start

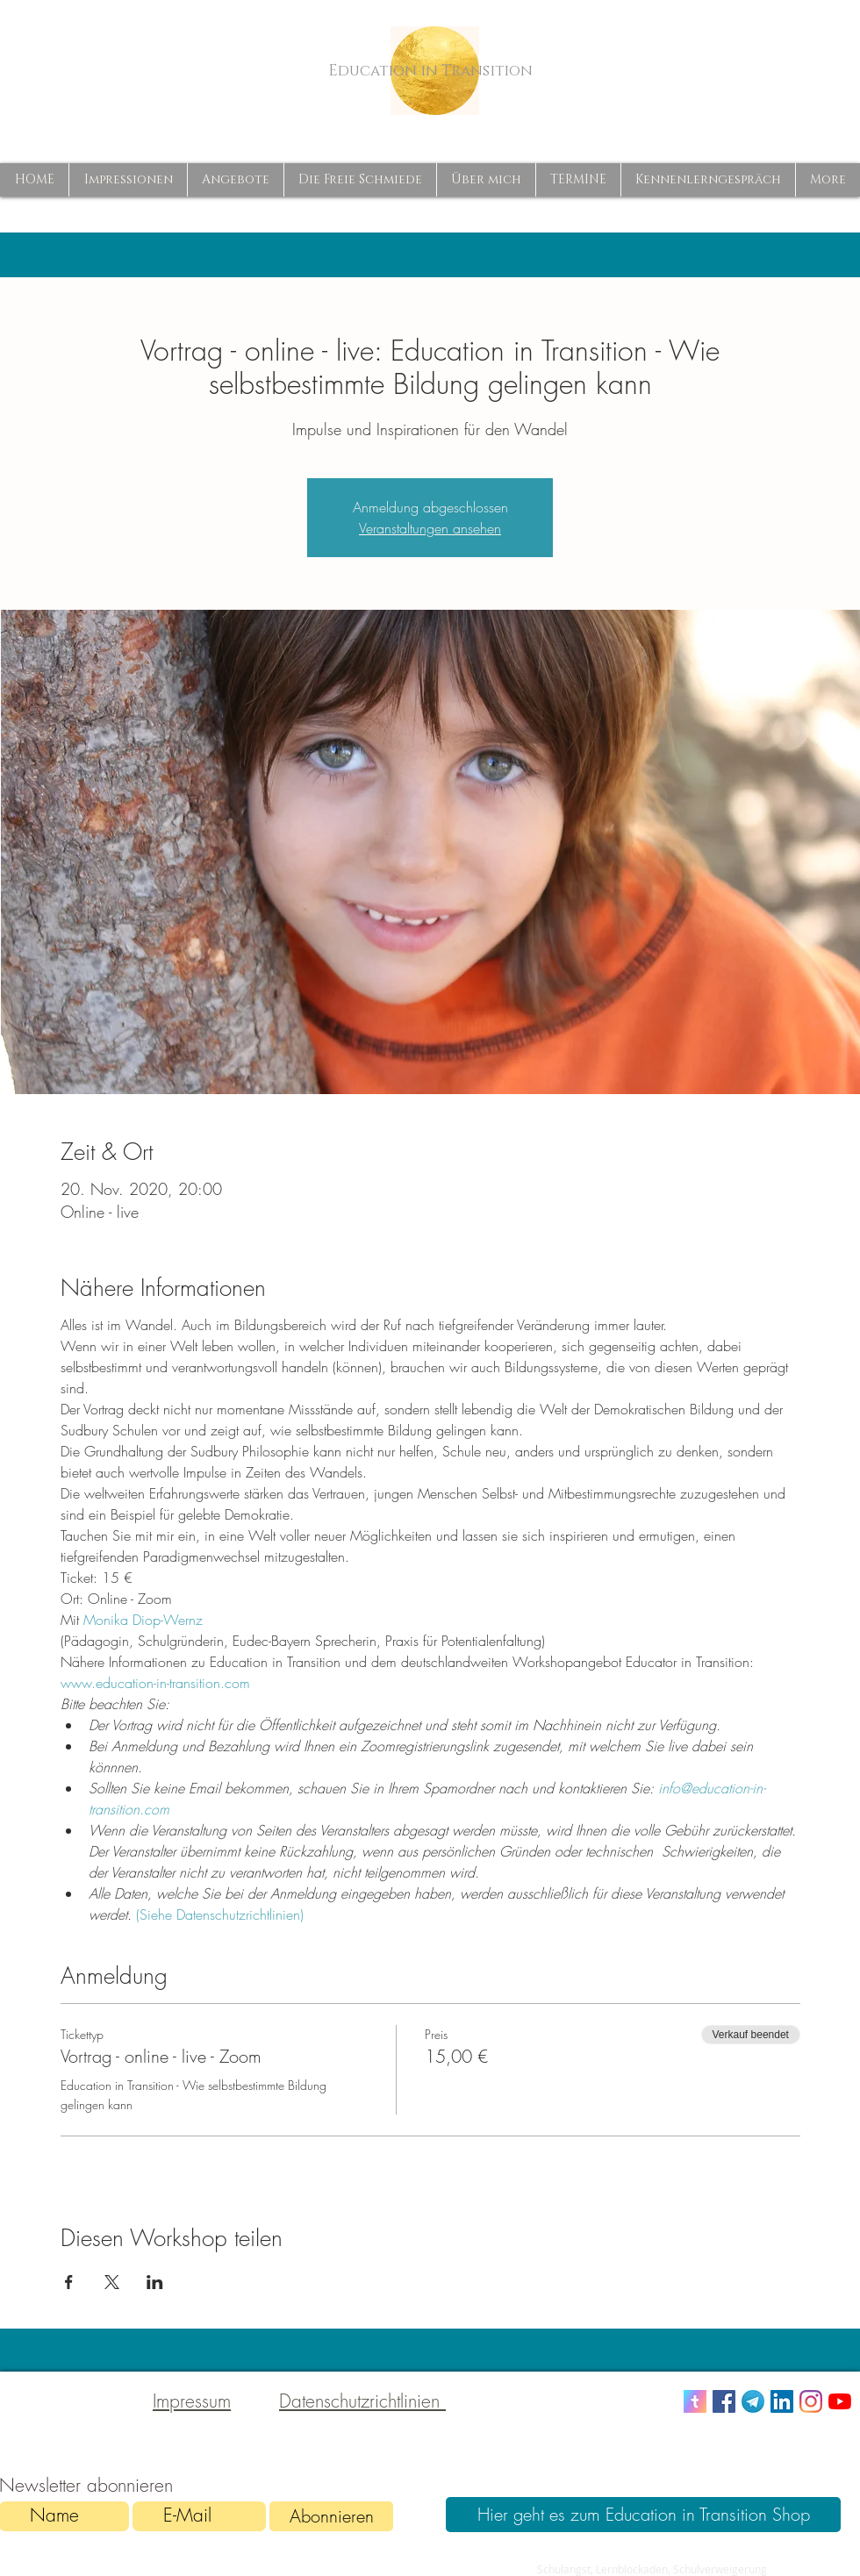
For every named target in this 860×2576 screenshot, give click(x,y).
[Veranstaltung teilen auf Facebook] (69, 2282)
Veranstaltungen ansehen (430, 528)
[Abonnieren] (331, 2516)
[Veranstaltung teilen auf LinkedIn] (155, 2282)
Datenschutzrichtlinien (362, 2401)
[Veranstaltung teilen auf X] (112, 2282)
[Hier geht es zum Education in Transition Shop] (643, 2514)
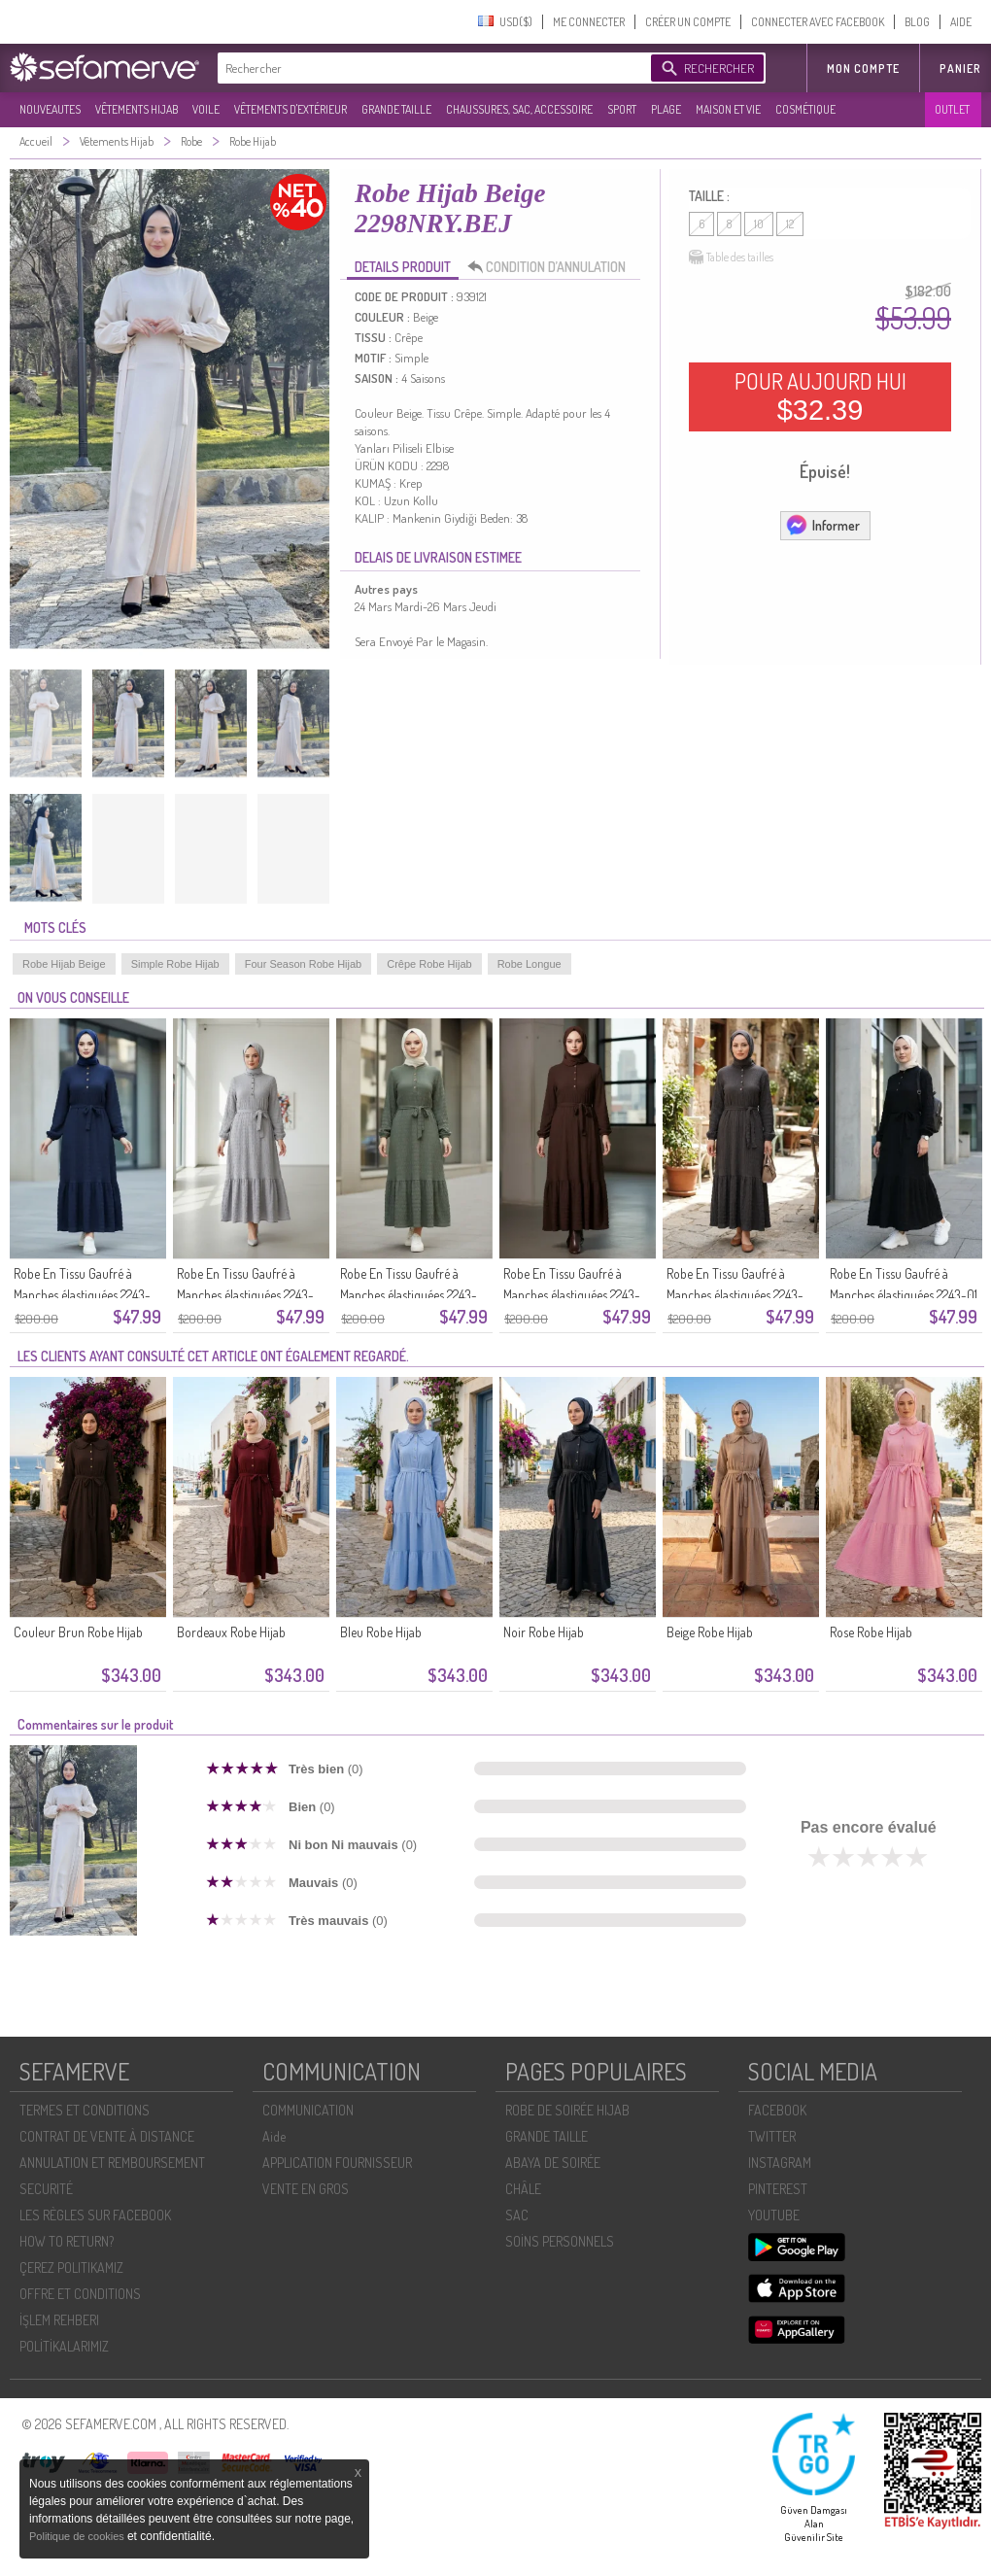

end

[What is asked]: Could you print everything from the line containing "[Veranstaltung teilen auf LinkedIn]" down to the end of the items, both ends included, with no pictures?

[Result for this task]:
[Veranstaltung teilen auf LinkedIn] (155, 2282)
Datenschutzrichtlinien (362, 2401)
[Veranstaltung teilen auf X] (112, 2282)
[Hier geht es zum Education in Transition Shop] (643, 2514)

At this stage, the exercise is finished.